WHAT IS BEING ASKED:
Write out again the stretch of data from the line containing "This screenshot has height=163, width=678." through the end of the data, requests included. Shift every coordinate in the answers by adding 150 to it, and leave all other text unchanged.

Extracted data entries:
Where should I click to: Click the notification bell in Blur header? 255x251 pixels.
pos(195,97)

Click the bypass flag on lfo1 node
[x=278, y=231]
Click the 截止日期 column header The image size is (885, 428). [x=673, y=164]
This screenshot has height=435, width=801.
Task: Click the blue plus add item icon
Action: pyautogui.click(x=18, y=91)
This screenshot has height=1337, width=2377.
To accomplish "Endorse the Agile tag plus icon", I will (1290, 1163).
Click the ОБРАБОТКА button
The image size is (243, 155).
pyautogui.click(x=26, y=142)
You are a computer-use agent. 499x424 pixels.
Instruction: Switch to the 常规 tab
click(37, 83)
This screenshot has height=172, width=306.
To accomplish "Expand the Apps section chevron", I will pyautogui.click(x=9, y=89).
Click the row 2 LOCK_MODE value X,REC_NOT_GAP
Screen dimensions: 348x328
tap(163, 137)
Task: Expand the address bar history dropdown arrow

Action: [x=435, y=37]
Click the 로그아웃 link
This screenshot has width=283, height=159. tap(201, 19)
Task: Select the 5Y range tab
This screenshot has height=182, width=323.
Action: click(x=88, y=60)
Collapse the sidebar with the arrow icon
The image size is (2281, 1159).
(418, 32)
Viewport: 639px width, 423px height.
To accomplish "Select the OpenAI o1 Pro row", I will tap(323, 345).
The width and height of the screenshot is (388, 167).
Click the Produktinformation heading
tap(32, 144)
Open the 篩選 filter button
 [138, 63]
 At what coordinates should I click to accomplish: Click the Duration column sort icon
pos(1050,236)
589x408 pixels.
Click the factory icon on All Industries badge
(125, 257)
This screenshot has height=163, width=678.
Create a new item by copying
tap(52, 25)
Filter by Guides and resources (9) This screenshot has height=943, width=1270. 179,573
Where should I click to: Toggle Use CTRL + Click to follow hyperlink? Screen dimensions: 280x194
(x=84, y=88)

REPLY TO THE EXERCISE:
This screenshot has height=163, width=678.
Create a new item by copying
tap(202, 175)
Filter by Guides and resources (9) This screenshot has height=943, width=1270. 329,723
Where should I click to: Toggle Use CTRL + Click to follow hyperlink? Screen dimensions: 280x194
(x=234, y=238)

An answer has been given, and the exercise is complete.